Sometimes I wonder what it would be like to serve on a jury. When I have this thought, it's invariably followed up by amazement that juries ever convict anyone. It's the "beyond a reasonable doubt" standard that trips me up. Officer Jones says he caught Smith with marijuana; Smith says Jones planted the evidence. Adams says he saw Green leaving the scene of the crime, Green says he was nowhere nearby. Daniels says Johnson attacked without provocation. Johnson says it was self-defense. It's not that I can't believe person A over person B. But can I really say that it's not even reasonable to think B is telling the truth and it's A who's lying? Sometimes there's a mountain of physical evidence that sufficiently tips the scales. But often it's simply about what narrative one believes.
I was thinking about this when reading Jack Chin's post (and the ensuing comment thread) on the Trayvon Martin case. Chin now has doubt as to whether the evidence is sufficient to establish "beyond a reasonable doubt" that a felonious murder was commited (particularly given Florida's putative standard whereby self-defense must be affirmatively disproven). I've had similar thoughts. It's not that I don't believe that Zimmerman killed Martin in circumstances which would constitute a murder. But can we say "beyond a reasonable doubt" that this is what happened? I'm not sure.

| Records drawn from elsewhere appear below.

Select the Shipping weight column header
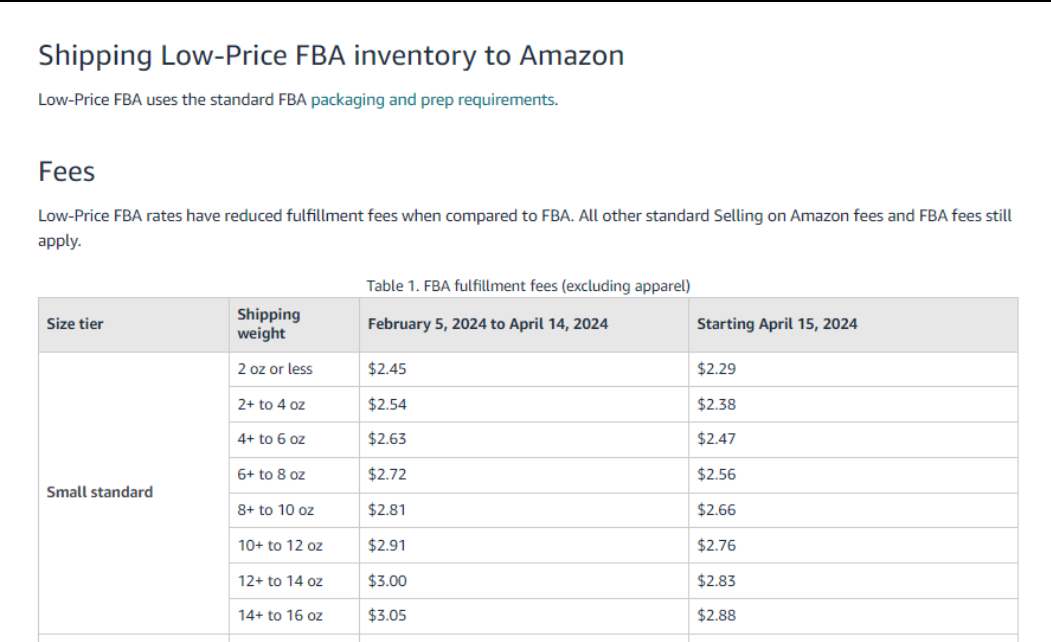 click(268, 324)
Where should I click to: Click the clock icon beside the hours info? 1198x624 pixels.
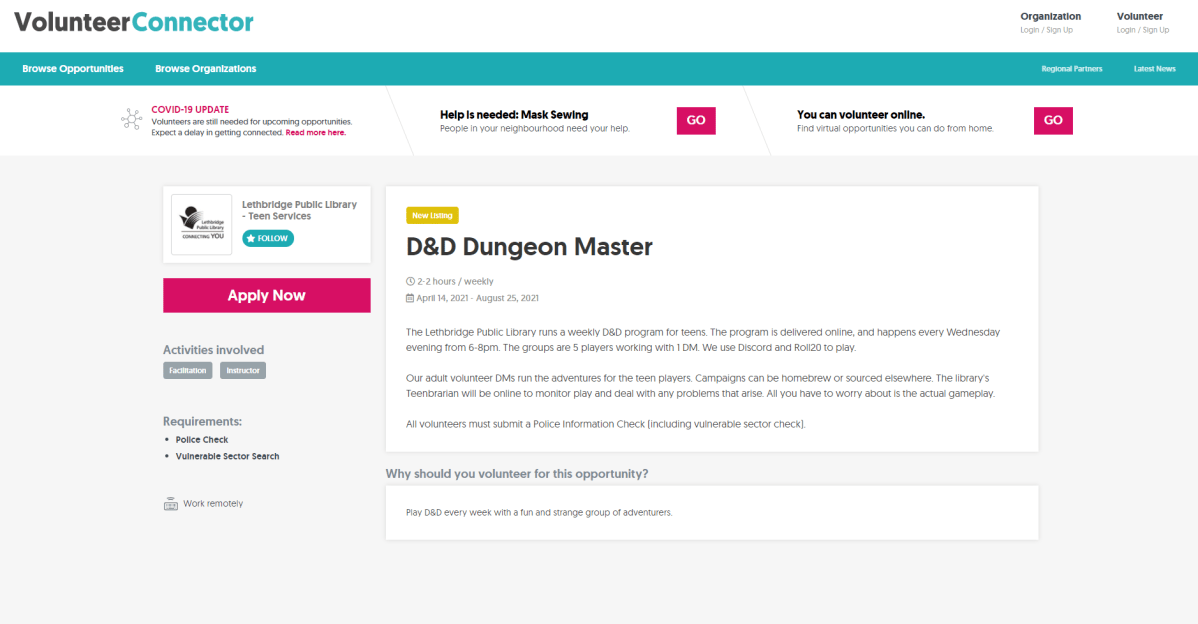click(409, 281)
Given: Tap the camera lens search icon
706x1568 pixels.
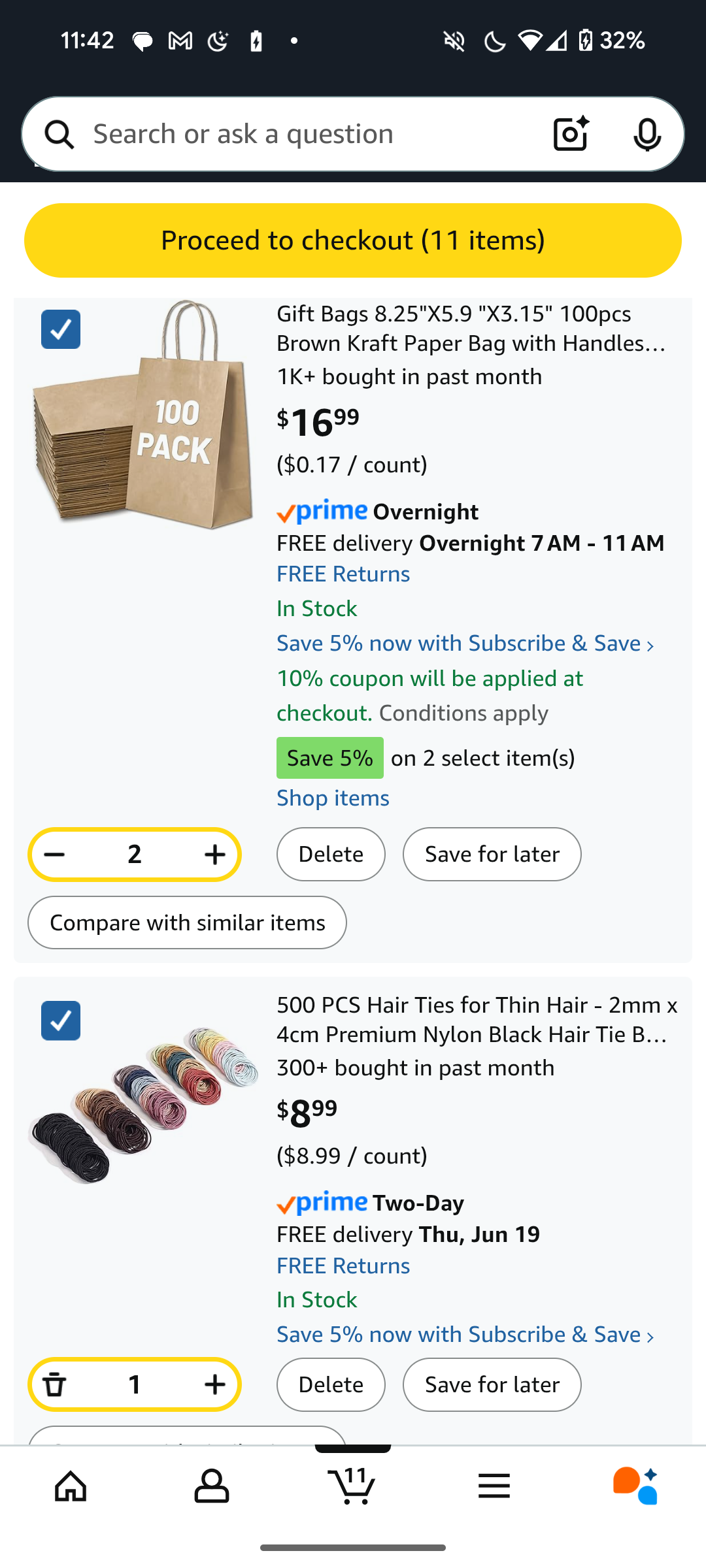Looking at the screenshot, I should click(x=571, y=134).
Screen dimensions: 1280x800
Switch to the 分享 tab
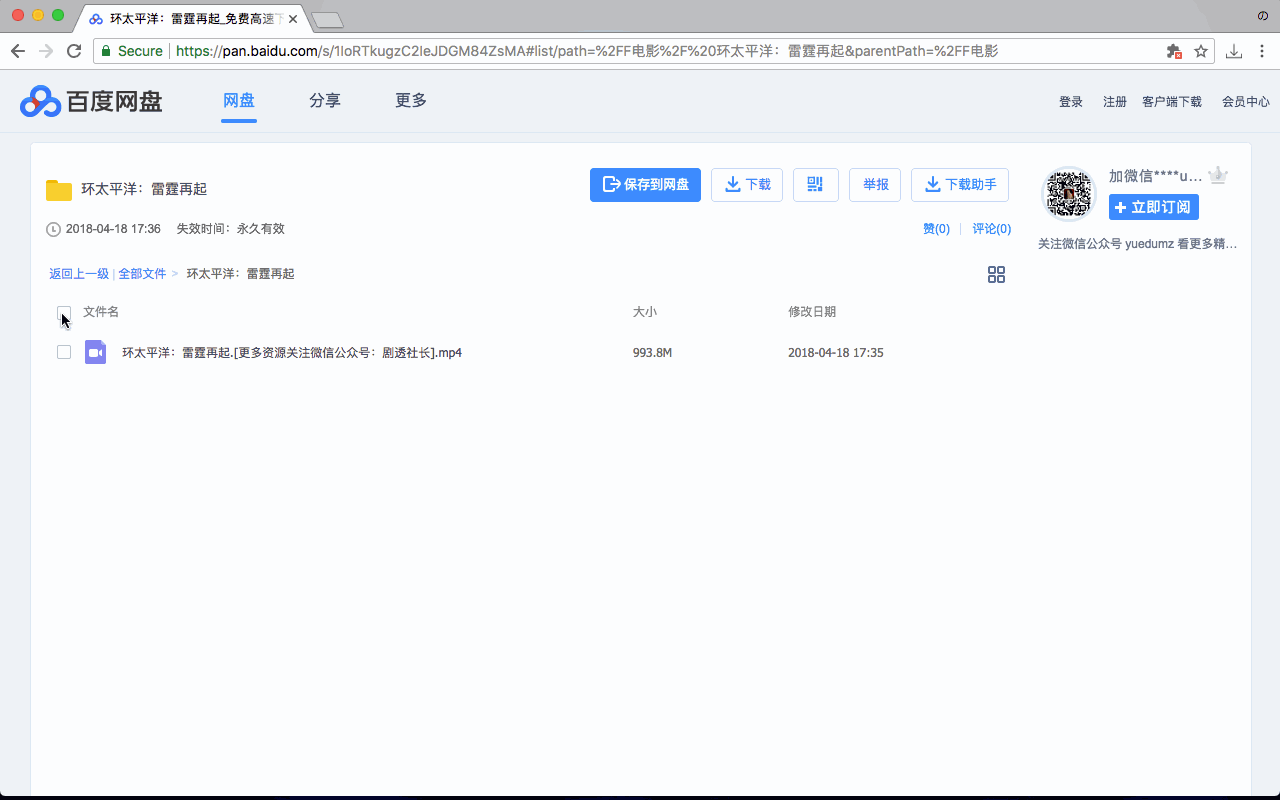click(325, 101)
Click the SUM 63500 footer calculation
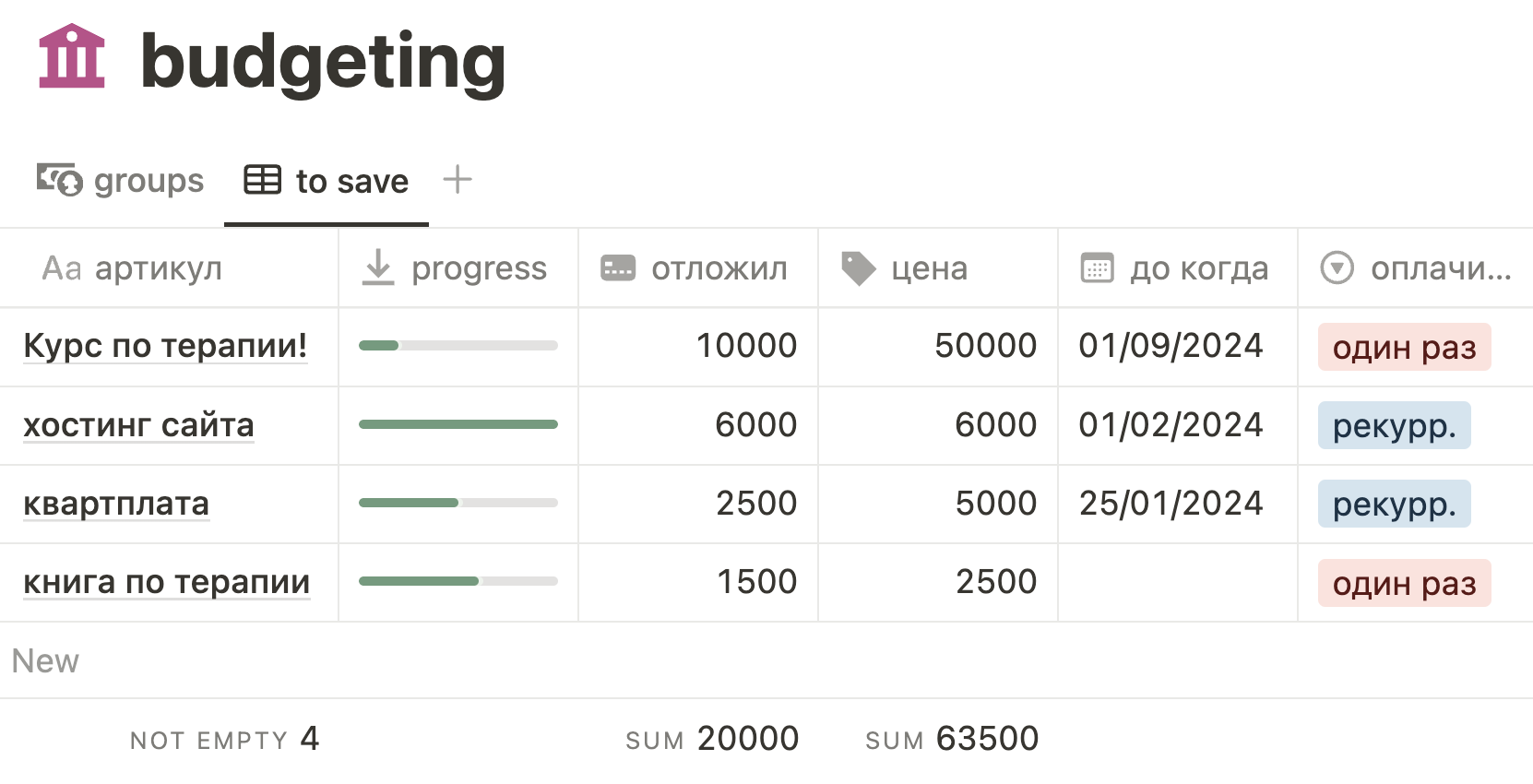1533x784 pixels. click(x=952, y=739)
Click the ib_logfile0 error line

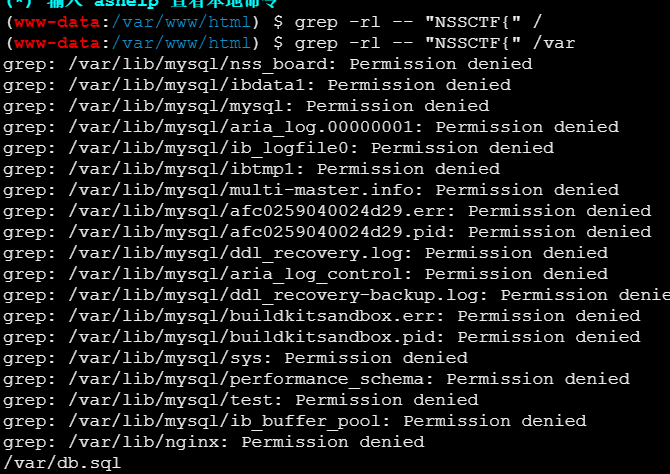279,148
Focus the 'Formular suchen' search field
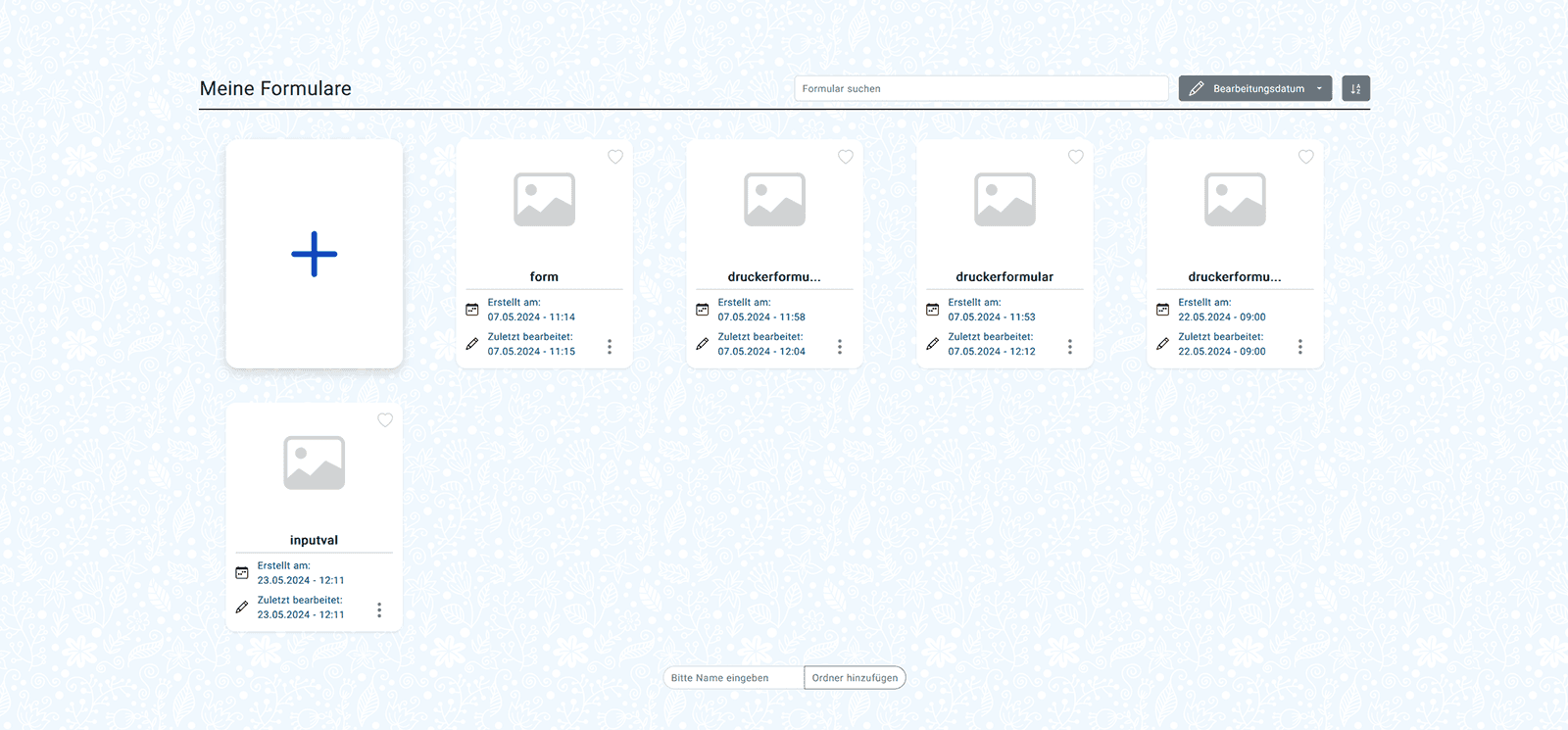1568x730 pixels. tap(980, 89)
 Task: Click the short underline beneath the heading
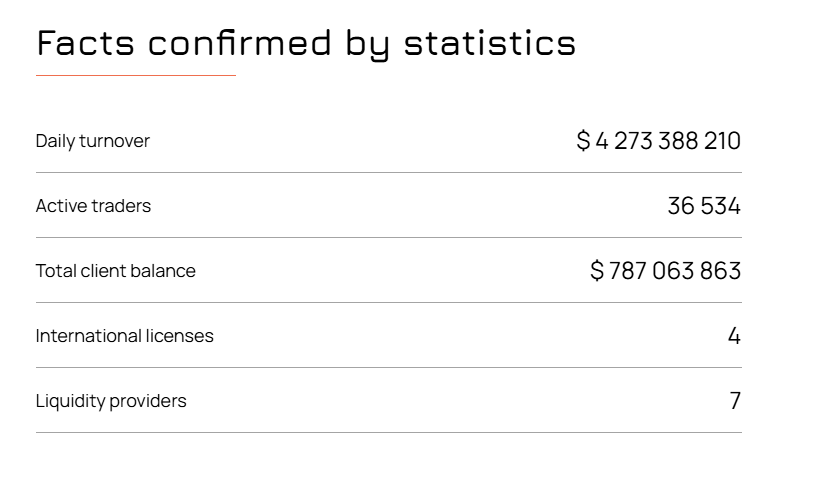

More troublesome is that Chin seems to think that an acquittal might be good for people of color because it would reject the validity of convicting a defendant based on "impeachment and insinuations about motive in the absence of meaningful evidence that they actually committed crime." Given that minorities are more likely to be vulnerable to this sort of prosecution, Chin argues, permitting Zimmerman "to be convicted based on thin and ambiguous evidence . . . will harm blacks and the poor much more in the long run." The problem is that acquittals are not precedents -- no black defendant will be able to point to a George Zimmerman acquittal and say "therefore, you must acquit me too." It's not as if Chai Vang was able to cite Bernard Goetz.
This observation leads to a more fundamental one. "Reasonable doubt," I suspect, is about whether juries can envision other plausible narratives of the events other than those which lead to a conviction. An all-White jury hopefully can envision "paranoid White vigilante attacks and kills unarmed Black teen" as plausible given the undisputed facts, but it probably can also envision "Black teen attacks Zimmerman and Zimmerman, in fear of his life, pulls the trigger." With two plausible narratives, one which leads to a "not guilty" verdict, then there is "reasonable doubt" and there cannot be a conviction. If the races were reversed, however, and a Black man jumped an unarmed White teenager walking home from the convenience store, there isn't even a controversy about this case. The only "plausible" narrative to the White jury's eyes would be "Black thug kills innocent White kid." An attempted "self-defense" narrative would be laughed out of court. "Reasonable doubt" is not entirely disconnected from the individual facts of individual cases, but it also has much to do with the limits of our imagination, and those boundaries are set by forces long predated voir dire.
One can say, perhaps rightly, that Zimmerman should not pay the price simply because we do not do justice to Black defendants. But the systematic inequality would still remain, and this case most certainly will not be "precedent" that will help any minority defendant.